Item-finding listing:

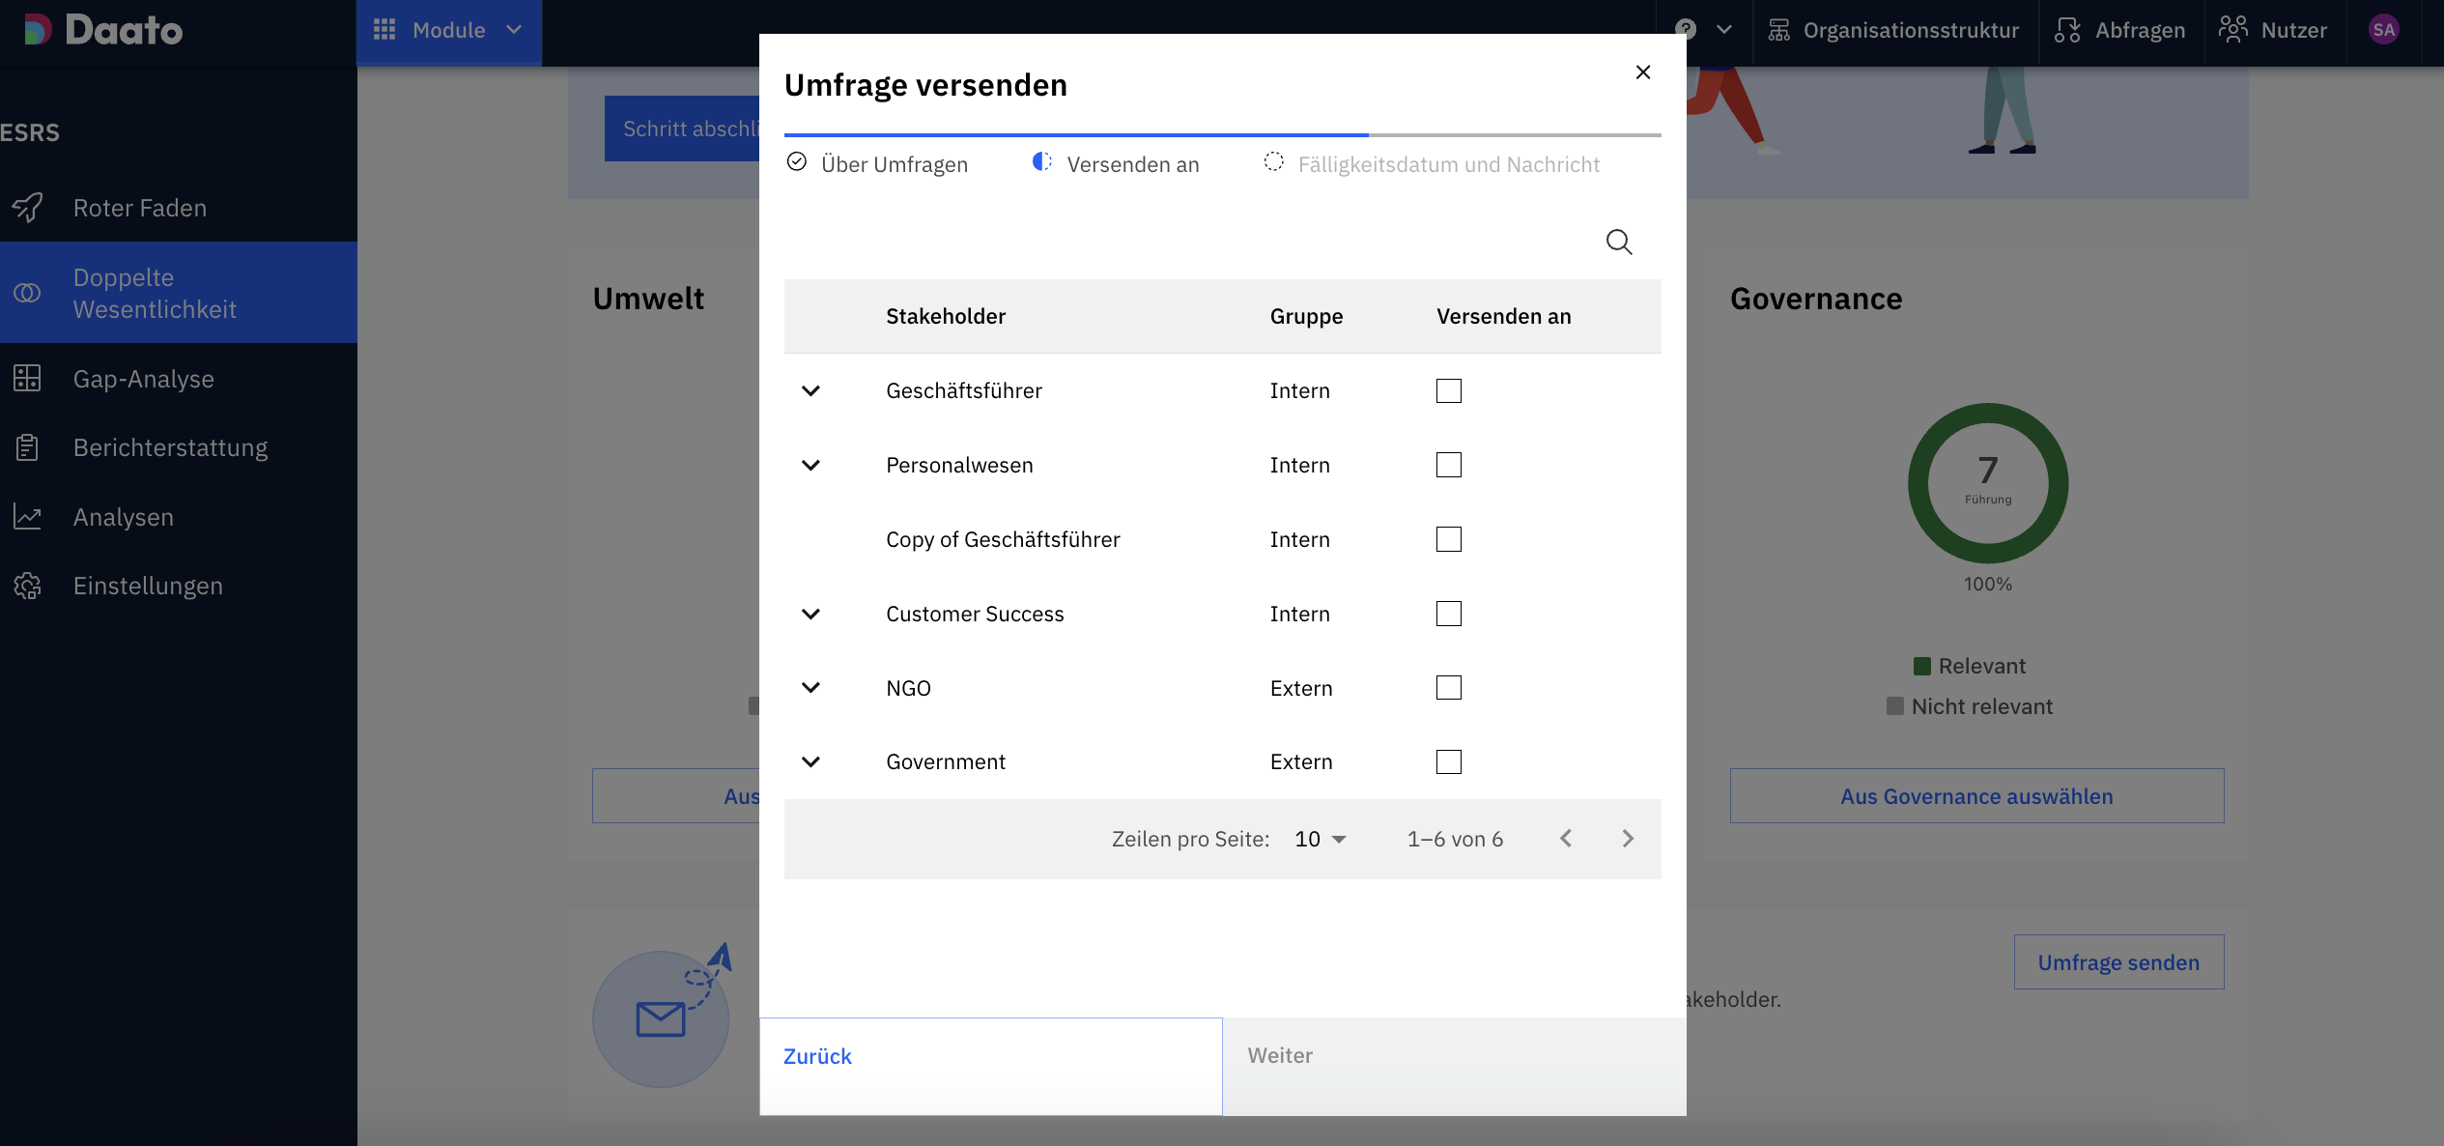Expand the Personalwesen row

coord(810,465)

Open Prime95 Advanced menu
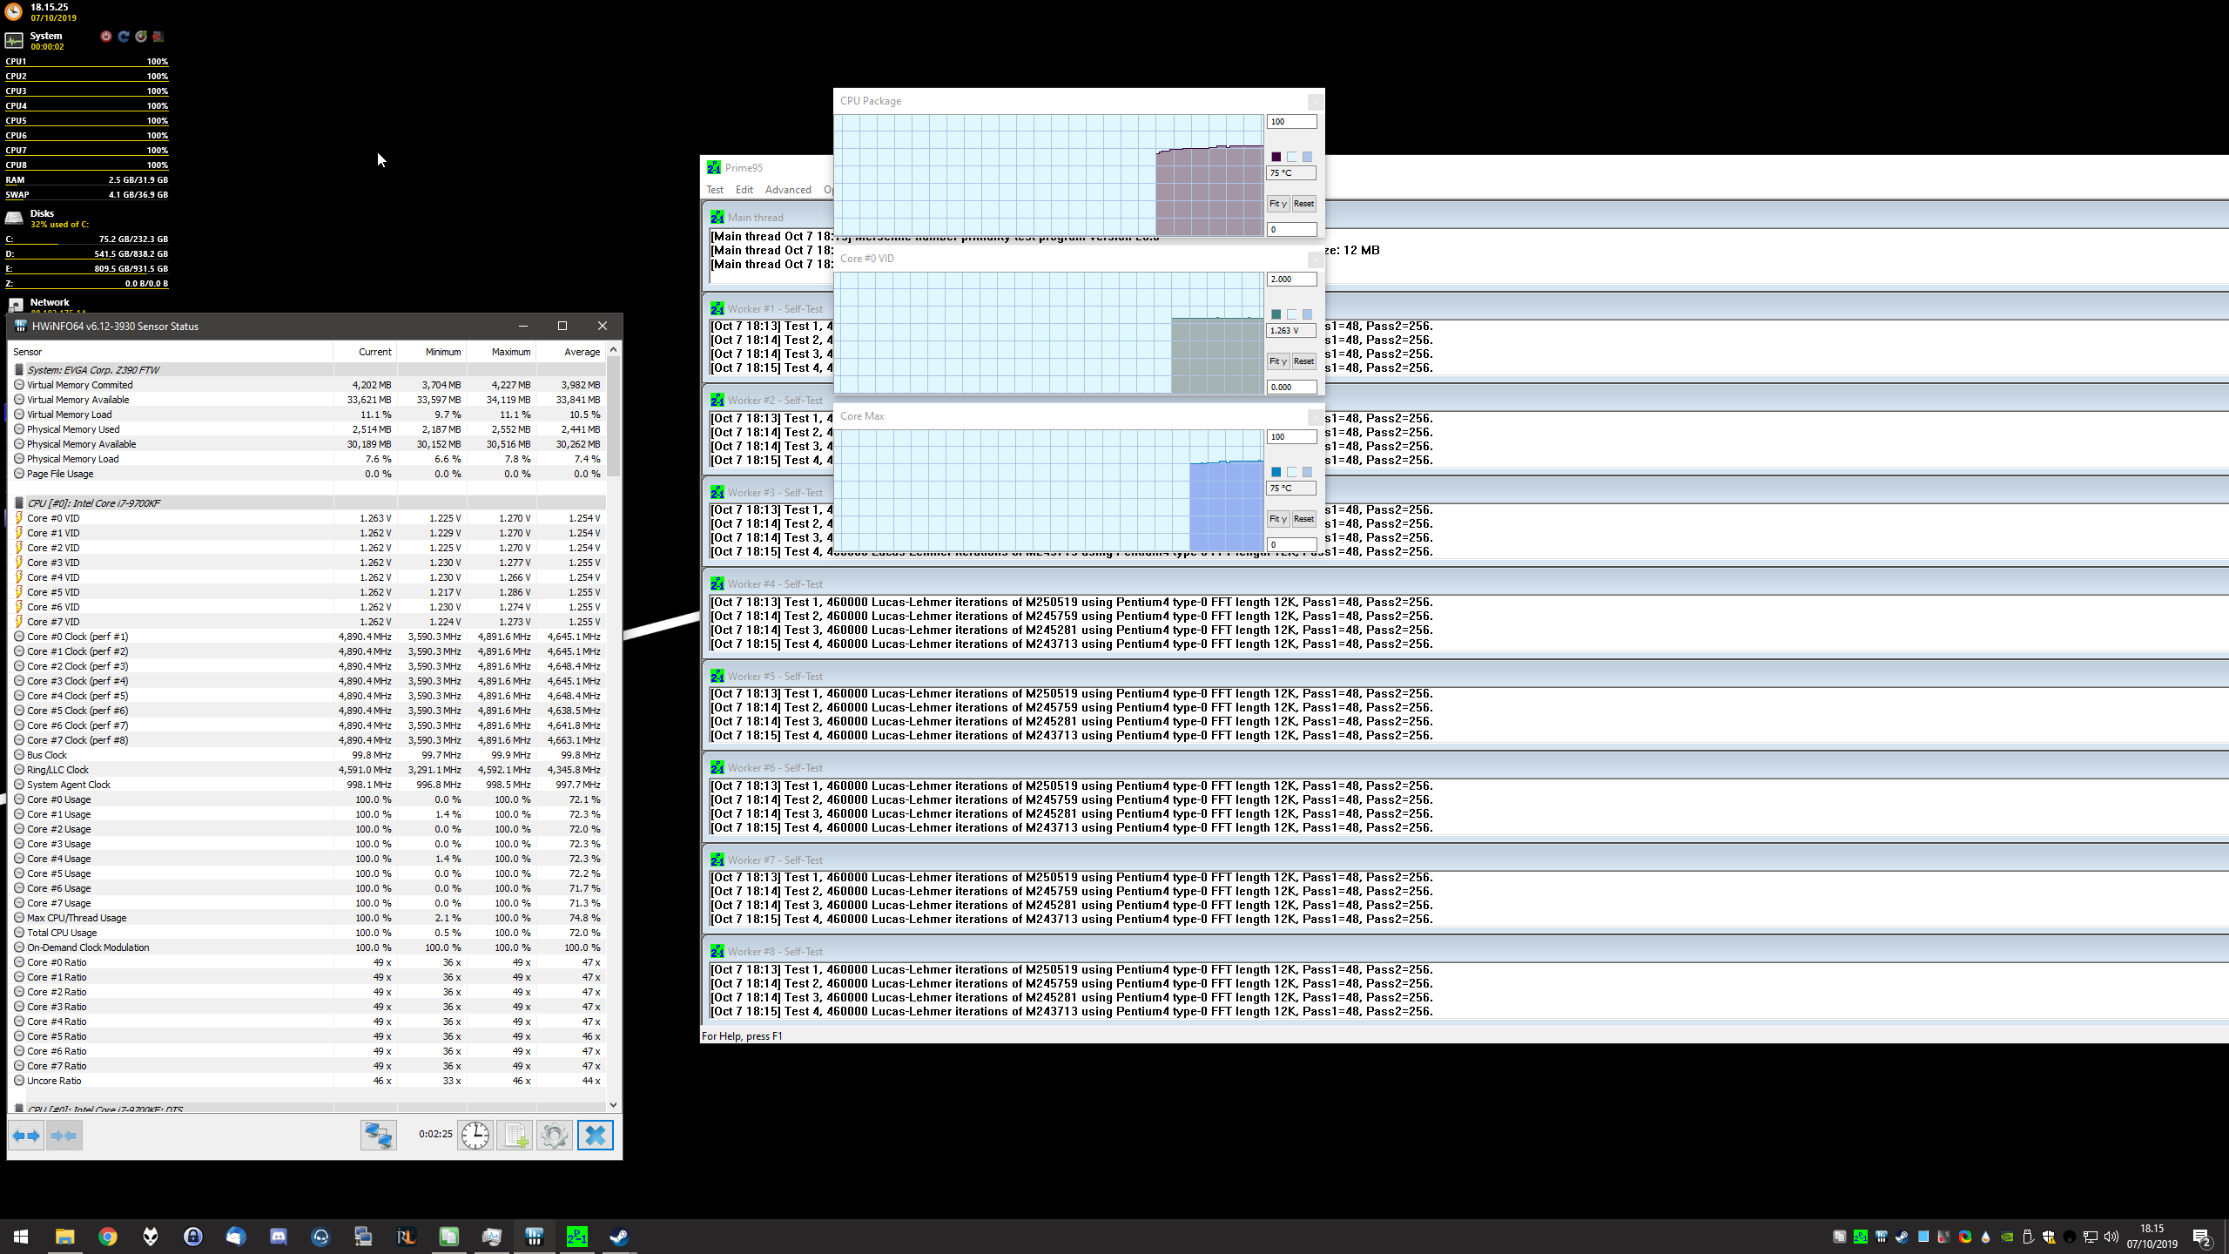tap(788, 190)
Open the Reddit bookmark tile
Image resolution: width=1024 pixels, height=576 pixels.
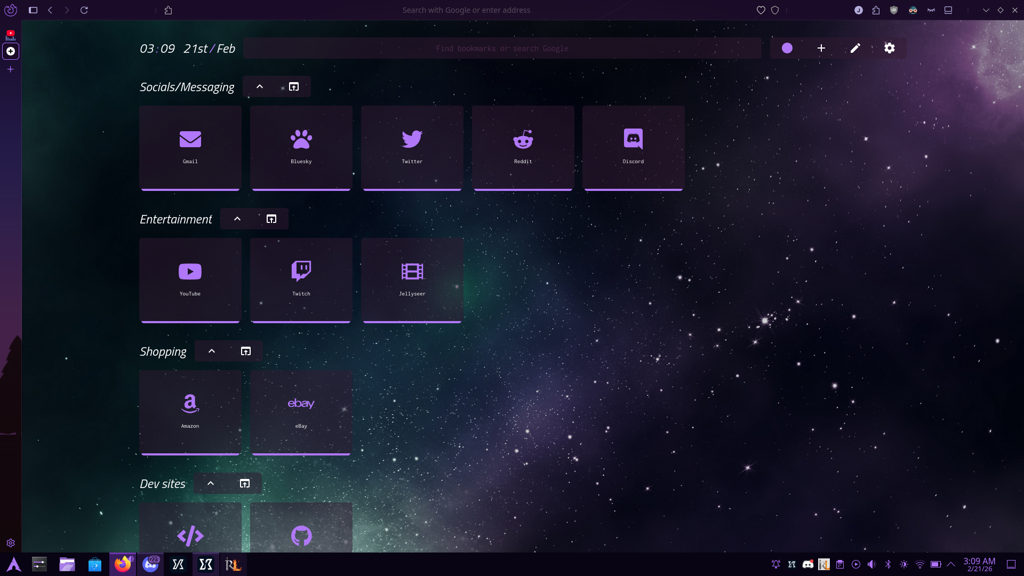pos(523,147)
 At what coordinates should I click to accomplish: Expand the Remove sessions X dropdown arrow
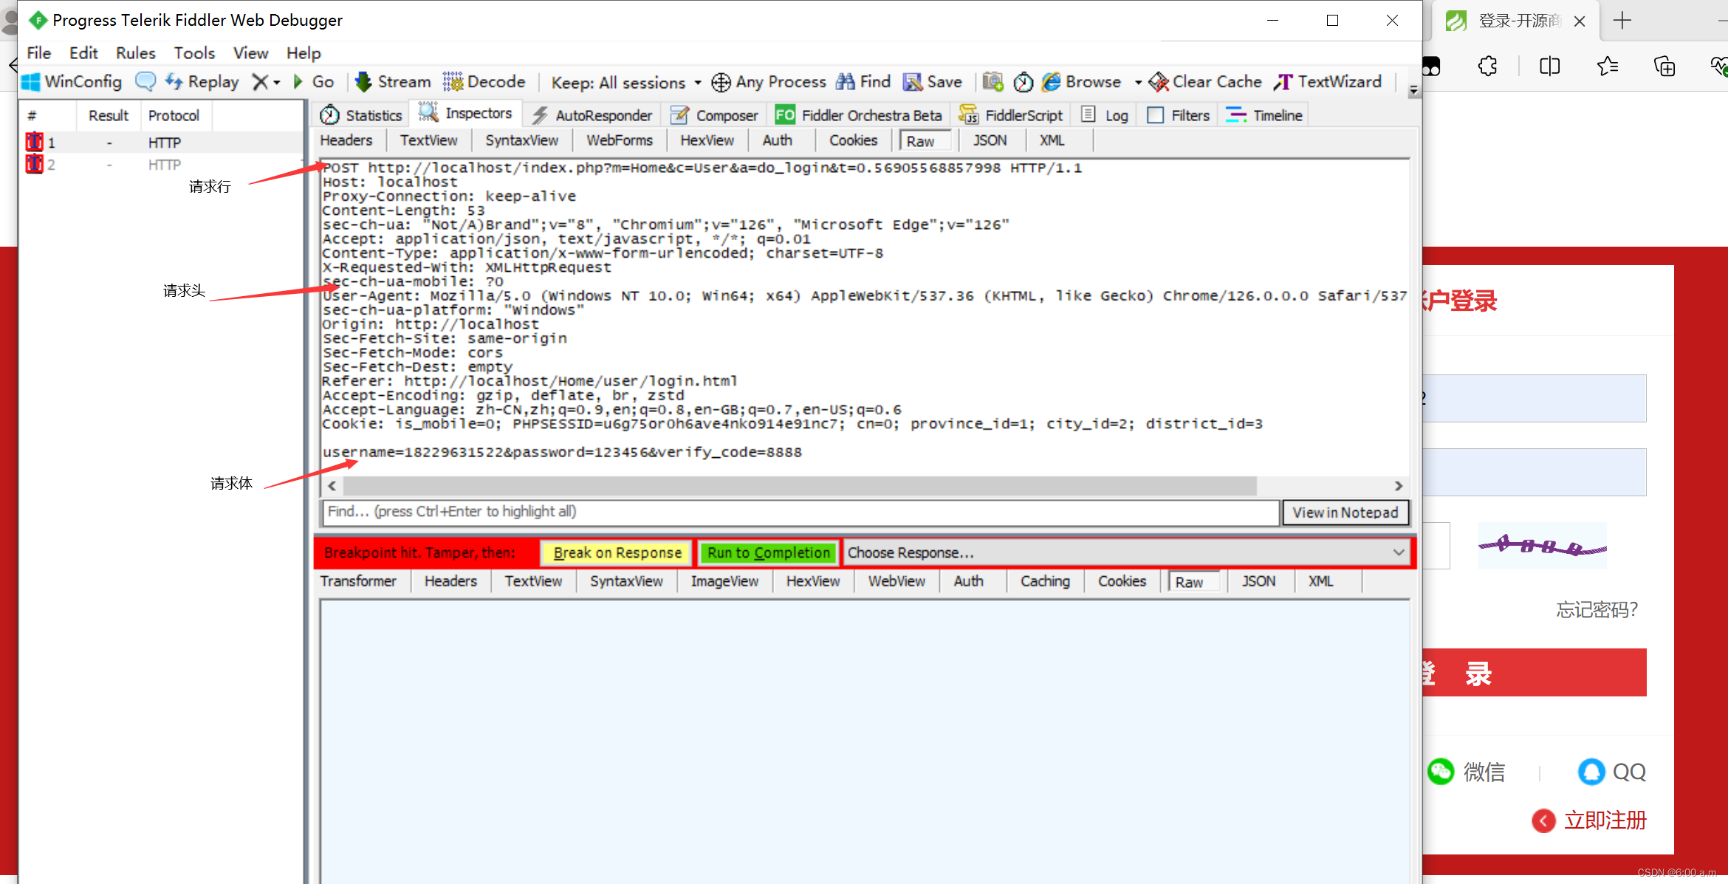point(277,83)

> [Goal]
Rewrite the whole listing with every "Open" changed to "Launch" and nothing else altered. Leave the pictures out of your answer.

> [Response to this exercise]
Expand the Personalwesen row

coord(810,465)

Launch Prime95 Advanced menu
tap(788, 190)
Launch the Reddit bookmark tile
Image resolution: width=1024 pixels, height=576 pixels.
pos(523,147)
 At what coordinates should I click to accomplish: Expand the Remove sessions X dropdown arrow
point(277,83)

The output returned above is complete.